Re: Parallel Bitmap Heap Scan reports per-worker stats in EXPLAIN ANALYZE

From: Donghang Lin <donghanglin(at)gmail(dot)com>
To: Tomas Vondra <tomas(dot)vondra(at)enterprisedb(dot)com>
Cc: Dilip Kumar <dilipbalaut(at)gmail(dot)com>, David Geier <geidav(dot)pg(at)gmail(dot)com>, PostgreSQL Developers <pgsql-hackers(at)lists(dot)postgresql(dot)org>, hlinnaka(at)iki(dot)fi, melanieplageman(at)gmail(dot)com
Subject: Re: Parallel Bitmap Heap Scan reports per-worker stats in EXPLAIN ANALYZE
Date: 2024-03-25 06:28:52
Message-ID: CAA=D8a1ZGWTk0RDH-LyU==RsE-217T29eprS-NBhyj+eLHyRrQ@mail.gmail.com
Views: Raw Message | Whole Thread | Download mbox | Resend email
Thread:
Lists: pgsql-hackers

Hi Tomas,
>
> On Sat, Feb 17, 2024 at 2:31 PM Tomas Vondra <
tomas(dot)vondra(at)enterprisedb(dot)com> wrote:
> Hi David,
>
> Do you plan to work continue working on this patch? I did take a look,
> and on the whole it looks reasonable - it modifies the right places etc.
>
> I think there are two things that may need an improvement:
>
> 1) Storing variable-length data in ParallelBitmapHeapState
>
> I agree with Robert the snapshot_and_stats name is not great. I see
> Dmitry mentioned phs_snapshot_off as used by ParallelTableScanDescData -
> the reasons are somewhat different (phs_snapshot_off exists because we
> don't know which exact struct will be allocated), while here we simply
> need to allocate two variable-length pieces of memory. But it seems like
> it would work nicely for this. That is, we could try adding an offset
> for each of those pieces of memory:
>
> - snapshot_off
> - stats_off
>
> I don't like the GetSharedSnapshotData name very much, it seems very
> close to GetSnapshotData - quite confusing, I think.
>
> Dmitry also suggested we might add a separate piece of shared memory. I
> don't quite see how that would work for ParallelBitmapHeapState, but I
> doubt it'd be simpler than having two offsets. I don't think the extra
> complexity (paid by everyone) would be worth it just to make EXPLAIN
> ANALYZE work.

This issue is now gone after Heikki's fix.

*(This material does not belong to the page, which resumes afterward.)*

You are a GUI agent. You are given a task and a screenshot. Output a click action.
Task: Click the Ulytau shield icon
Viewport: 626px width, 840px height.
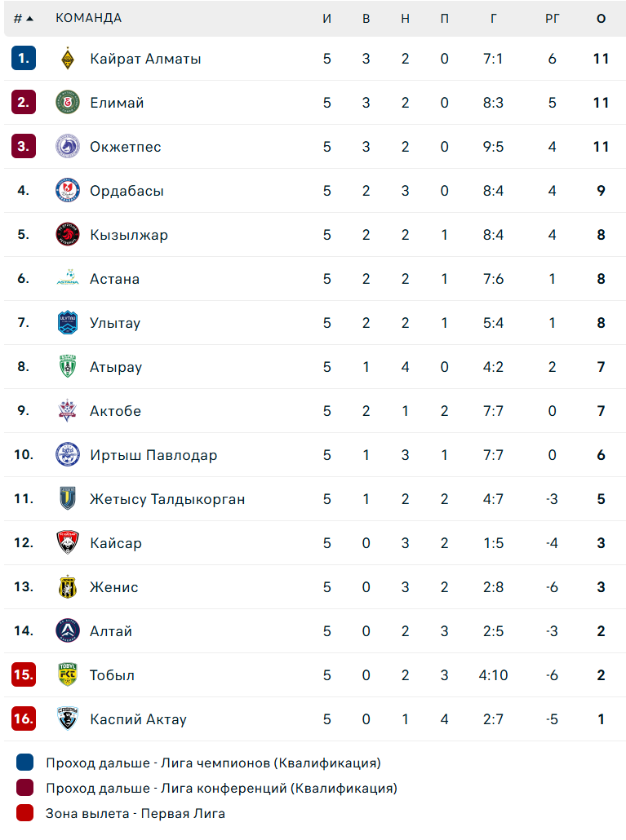click(x=68, y=323)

> 2) Leader vs. worker counters
>
> It seems to me this does nothing to add the per-worker values from "Heap
> Blocks" into the leader, which means we get stuff like this:
>
> Heap Blocks: exact=102 lossy=10995
> Worker 0: actual time=50.559..209.773 rows=215253 loops=1
> Heap Blocks: exact=207 lossy=19354
> Worker 1: actual time=50.543..211.387 rows=162934 loops=1
> Heap Blocks: exact=161 lossy=14636
>
> I think this is wrong / confusing, and inconsistent with what we do for
> other nodes. It's also inconsistent with how we deal e.g. with BUFFERS,
> where we *do* add the values to the leader:
>
> Heap Blocks: exact=125 lossy=10789
> Buffers: shared hit=11 read=45420
> Worker 0: actual time=51.419..221.904 rows=150437 loops=1
> Heap Blocks: exact=136 lossy=13541
> Buffers: shared hit=4 read=13541
> Worker 1: actual time=56.610..222.469 rows=229738 loops=1
> Heap Blocks: exact=209 lossy=20655
> Buffers: shared hit=4 read=20655
>
> Here it's not entirely obvious, because leader participates in the
> execution, but once we disable leader participation, it's clearer:
>
> Buffers: shared hit=7 read=45421
> Worker 0: actual time=28.540..247.683 rows=309112 loops=1
> Heap Blocks: exact=282 lossy=27806
> Buffers: shared hit=4 read=28241
> Worker 1: actual time=24.290..251.993 rows=190815 loops=1
> Heap Blocks: exact=188 lossy=17179
> Buffers: shared hit=3 read=17180
>
> Not only is "Buffers" clearly a sum of per-worker stats, but the "Heap
> Blocks" simply disappeared because the leader does nothing and we don't
> print zeros.

Heap Blocks is specific to Bitmap Heap Scan. It seems that node specific
stats
do not aggregate workers' stats into leaders for some existing nodes. For
example,
Memorize node for Hits, Misses, etc

-> Nested Loop (actual rows=166667 loops=3)
-> Parallel Seq Scan on t (actual rows=33333 loops=3)
-> Memoize (actual rows=5 loops=100000)
Cache Key: t.j
Cache Mode: logical
Hits: 32991 Misses: 5 Evictions: 0 Overflows: 0 Memory
Usage: 2kB
Worker 0: Hits: 33551 Misses: 5 Evictions: 0 Overflows:
0 Memory Usage: 2kB
Worker 1: Hits: 33443 Misses: 5 Evictions: 0 Overflows:
0 Memory Usage: 2kB
-> Index Scan using uj on u (actual rows=5 loops=15)
Index Cond: (j = t.j)

Sort, HashAggregate also do the same stuff.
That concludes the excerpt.